The exercise:
In the Ceph tutorial below, which services get an endpoint_url under the "[services ceph-rgw]" section of the example config file?

Text shown:
______________________________

Here is an example .aws/config file:

[profile backup-admin]
region = default
output = json
services = ceph-rgw

[profile backup-service]
region = default
output = json
services = ceph-rgw

[services ceph-rgw]
s3 =
  endpoint_url = https://s3.cephlabs.com
s3api =
  endpoint_url = https://s3.cephlabs.com
iam =
  endpoint_url = https://s3.cephlabs.com
sts =
  endpoint_url = https://s3.cephlabs.com

Verify both profiles:

# Test root user (should work - has full permissions)
$ aws s3 ls --profile backup-admin

# Test service user (should fail - has no S3 permissions yet)
$ aws s3 ls --profile backup-service
# Expect: AccessDenied in RGW logs
argument of type 'NoneType' is not iterable

Identity Summary ¶

At this point, you have two users in the IAM account:

||User||Type||Permissions||Used For|| |backup-admin|Account root user (--account-root)|Full permissions on all account resources + IAM API access Creating buckets, creating/managing roles via AWS CLI| |backup-service|Regular user|None (can only assume roles)|Running backup applications with temporary credentials|

Step 3: Create the Backup Bucket ¶

Run this as the backup admin user (who has S3 permissions):

$ aws s3 mb s3://backups --profile backup-admin

Why the admin user? The service account (backup-service) has no S3 permissions yet; it can only assume roles. The admin user creates the infrastructure (buckets), then creates roles that grant specific permissions to those buckets.

Verify the bucket exists:

$ aws s3 ls --profile backup-admin
2025-12-12 17:09:25 backups

Step 4: Create the Role ¶

Run these commands as the account root user (backup-admin), who has full IAM API permissions.

Create a role trust policy (who can assume this role):

cat > trust-policy.json <<'EOF'
{
  "Version": "2012-10-17",
  "Statement": [{
    "Effect": "Allow",
    "Principal": {"AWS": "arn:aws:iam::RGW89761398048153888:user/backup-service"},
    "Action": "sts:AssumeRole"
  }]
}
EOF

_ARNs in IAM Accounts (Ceph Object Gateway): In the IAM Accounts model, the user ARN is built from the account ID plus the user name; in Ceph this “name” corresponds to the user’s display-name (not the --uid). If your --uid and --display-name differ, ensure that your trust policy Principal ARN uses the display-name value, or the AssumeRole request will not match.

Authorization to assume a role can be granted in two ways. In this tutorial we grant it via the role trust policy by naming the service user as the Principal. In same-account setups, this is sufficient; no user policy is required. If you instead trust the whole account or you are doing cross-account access, attach an identity policy to the user or group allowing sts:AssumeRole on the specific role ARN._

Create the role:

$ aws iam create-role \
  --profile backup-admin \
  --role-name backup-reader \
  --assume-role-policy-document file://trust-policy.json

Create permission policy (what the role can do):

cat > permissions-policy.json <<'EOF'
{
  "Version": "2012-10-17",
  "Statement": [{
    "Effect": "Allow",
    "Action": [
      "s3:GetObject",
      "s3:ListBucket"

______________________________

Dataset excerpts:
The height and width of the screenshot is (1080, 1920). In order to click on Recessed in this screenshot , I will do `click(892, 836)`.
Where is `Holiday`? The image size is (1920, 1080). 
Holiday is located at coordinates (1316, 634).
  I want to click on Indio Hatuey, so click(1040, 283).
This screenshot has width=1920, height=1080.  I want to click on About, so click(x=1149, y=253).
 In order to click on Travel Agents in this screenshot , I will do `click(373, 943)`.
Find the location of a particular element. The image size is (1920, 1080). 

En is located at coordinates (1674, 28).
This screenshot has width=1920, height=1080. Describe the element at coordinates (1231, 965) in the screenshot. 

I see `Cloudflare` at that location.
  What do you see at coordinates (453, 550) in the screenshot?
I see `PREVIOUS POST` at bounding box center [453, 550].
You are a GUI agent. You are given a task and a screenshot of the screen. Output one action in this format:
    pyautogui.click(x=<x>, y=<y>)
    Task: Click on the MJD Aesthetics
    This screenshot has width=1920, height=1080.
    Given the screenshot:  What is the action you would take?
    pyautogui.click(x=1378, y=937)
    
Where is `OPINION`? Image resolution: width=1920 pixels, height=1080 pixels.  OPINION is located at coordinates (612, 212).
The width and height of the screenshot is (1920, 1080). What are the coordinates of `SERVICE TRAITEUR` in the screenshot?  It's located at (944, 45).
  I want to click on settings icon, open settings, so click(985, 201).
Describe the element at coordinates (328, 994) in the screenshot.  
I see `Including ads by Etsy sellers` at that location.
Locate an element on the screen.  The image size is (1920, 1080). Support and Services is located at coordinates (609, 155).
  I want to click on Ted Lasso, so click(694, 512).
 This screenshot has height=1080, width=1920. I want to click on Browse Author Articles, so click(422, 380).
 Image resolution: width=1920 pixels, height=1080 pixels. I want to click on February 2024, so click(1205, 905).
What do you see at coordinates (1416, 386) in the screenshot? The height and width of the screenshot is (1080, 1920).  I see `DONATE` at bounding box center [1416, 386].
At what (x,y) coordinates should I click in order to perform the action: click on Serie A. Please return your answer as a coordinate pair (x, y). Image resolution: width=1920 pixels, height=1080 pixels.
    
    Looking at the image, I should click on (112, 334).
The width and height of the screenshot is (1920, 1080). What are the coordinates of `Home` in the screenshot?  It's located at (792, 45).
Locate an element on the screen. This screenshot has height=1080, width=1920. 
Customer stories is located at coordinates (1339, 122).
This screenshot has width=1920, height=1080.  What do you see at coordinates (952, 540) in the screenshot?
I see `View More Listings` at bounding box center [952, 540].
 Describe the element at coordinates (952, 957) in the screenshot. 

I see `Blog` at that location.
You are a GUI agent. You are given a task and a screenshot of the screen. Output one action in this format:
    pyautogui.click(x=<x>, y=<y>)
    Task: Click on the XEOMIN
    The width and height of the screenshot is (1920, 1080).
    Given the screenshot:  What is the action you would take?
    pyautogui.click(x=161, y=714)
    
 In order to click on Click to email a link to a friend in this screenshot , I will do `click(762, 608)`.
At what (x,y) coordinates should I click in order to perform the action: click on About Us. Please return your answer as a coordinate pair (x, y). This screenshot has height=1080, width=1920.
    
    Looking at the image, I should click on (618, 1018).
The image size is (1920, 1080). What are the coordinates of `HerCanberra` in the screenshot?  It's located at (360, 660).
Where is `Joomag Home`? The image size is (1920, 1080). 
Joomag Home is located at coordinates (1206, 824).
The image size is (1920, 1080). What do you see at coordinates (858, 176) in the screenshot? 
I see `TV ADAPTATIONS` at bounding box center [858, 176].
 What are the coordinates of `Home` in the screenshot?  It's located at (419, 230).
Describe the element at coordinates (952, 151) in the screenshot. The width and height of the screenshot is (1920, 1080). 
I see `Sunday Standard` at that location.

______________________________

Solution:
s3, s3api, iam, sts